Response: We appreciate this insightful question. Constructing a knowledge graph requires a well-defined ontology and a practical knowledge extraction method. To adapt our approach to other scientific fields, one primarily needs to design the ontology of the graph. This involves defining the types of nodes and the relations between nodes, as well as annotating a dataset. About 50 data based on our training template should suffice to establish a relatively accurate domain-specific knowledge graph. In the ER process, it is advisable to utilise an embedding model particularly suited to your domain. For material science, where properties and applications are deeply influenced by complex material characteristics, additional enhancements should include integrating specialised embedding models tailored to capture these detailed interactions. These models enhance ER by embedding all entities within the materials science context, thus ensuring more accurate and contextually relevant data processing. Notably, while these enhancements are specialised for materials science, they build upon standard foundational models, employing pre-trained frameworks such as word2vec - mat2vec, BERT - MatBERT. These models not only meet the intricate demands of materials science, but also retain the flexibility to be applied broadly across diverse scientific domains. This ensures that our approach, while adaptable to the unique demands of materials science, remains universally applicable. In other words, when there are no suitable domain-specific models, the base models are also applicable.

Question 2: What strategies do you have for continuously updating and curating the MKG to ensure its relevance and accuracy?

Response: Response: We thank the reviewer for their comment. We acknowledge the critical importance of keeping the MSKG up-to-date with the latest advancements in the field. To achieve this, we have implemented several strategies for continuous updates. These include the automated monitoring of new publications using predefined keywords and topics, conducted periodically, along with semi-annual manual reviews by domain experts who validate and refine the graph's content. Additionally, we are harnessing advancements in Large Language Models, particularly the development of intelligent agents. These agents actively participate not only in adding new data but also in critically reviewing and correcting existing entries by identifying discrepancies between the updated graph and previous versions. This dual strategy of addition and correction plays a vital role in enhancing the accuracy and relevance of our knowledge graph.

Additionally, to further optimise the pipeline and reduce costs. We also focus on technological innovations that streamline the process of KG construction. Our approach includes automatically constructing an expert dictionary for entity resolution and leveraging clustering algorithms to identify central nodes and pivotal connections within the graph. This method facilitates a more automated and efficient process. Automating these crucial steps significantly reduces reliance on manual curation while ensuring that our knowledge graph remains robust and comprehensive.

Supplementary explanation:

We greatly appreciate the reviewer's insights and comments. As mentioned by the reviewer, further enhancing the currency and accuracy of MKG is an essential goal for our future research. With sufficient currency in the knowledge extraction process, our next focus will be on improving entity resolution (ER) by replacing the machine learning model with Large Language Models (LLMs) to further improve the currency of the method. In addition, due to the existence of LLM, the amount of data required for the training set has been significantly reduced. We further use an active learning strategy to create a new training set through each round of knowledge extraction, further reducing labour costs.

审稿意见
7

The study presents an innovative pipeline for Knowledge Graph (KG) construction, specifically designed for efficient extraction of triples from unstructured scientific texts.
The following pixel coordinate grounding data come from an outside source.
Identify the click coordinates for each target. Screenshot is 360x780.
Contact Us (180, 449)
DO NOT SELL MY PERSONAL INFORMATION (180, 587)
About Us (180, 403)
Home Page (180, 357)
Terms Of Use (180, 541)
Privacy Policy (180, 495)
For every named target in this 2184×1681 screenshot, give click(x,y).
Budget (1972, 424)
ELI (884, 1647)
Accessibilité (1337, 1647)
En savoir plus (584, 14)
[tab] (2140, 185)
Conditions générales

The methodology enables fine-tuning of Large Language Models (LLMs) with limited annotated datasets, which is then utilized to extract structured information from extensive corpora of unstructured text. The authors have constructed a Material Knowledge Graph (MKG) that captures relationships between materials and their associated entities, such as properties and applications, derived from abstracts of 150,000 peer-reviewed papers.

优点

Originality: The paper introduces a novel pipeline for KG construction that departs from predictive modeling, enhancing the authenticity and traceability of extracted structured data.

Quality: The authors demonstrate the effectiveness and credibility of the MKG through ablation experiments and similarity analyses based on node similarity and graph embedding. The results indicate the substantial predictive capacity of the MKG, with 48.5% of 'material-application' predictions validated within nine years, which is impressive.

Clarity: The paper provides a clear and comprehensive explanation of the methodology, including the fine-tuning of LLMs, extraction of structured information, and construction of the MKG. Detailed results and analyses support the authors' claims.

Significance: The MKG has significant potential in extending the depth of structured information extraction, improving entity labeling precision, and adapting the pipeline to other scientific fields.

缺点

Some figure captions, like "Fig 1(a)" and "Fig 3," are unclear. Captions would benefit from additional context.

Certain acronyms, such as "ER-NF" on line 239 and "NER” / “RE" on line 80, appear before being defined.

Typo on line 140: "task"s->task’s."

问题

Does the inclusion of DOIs affect the resource consumption such as memory or performance in any noticeable way?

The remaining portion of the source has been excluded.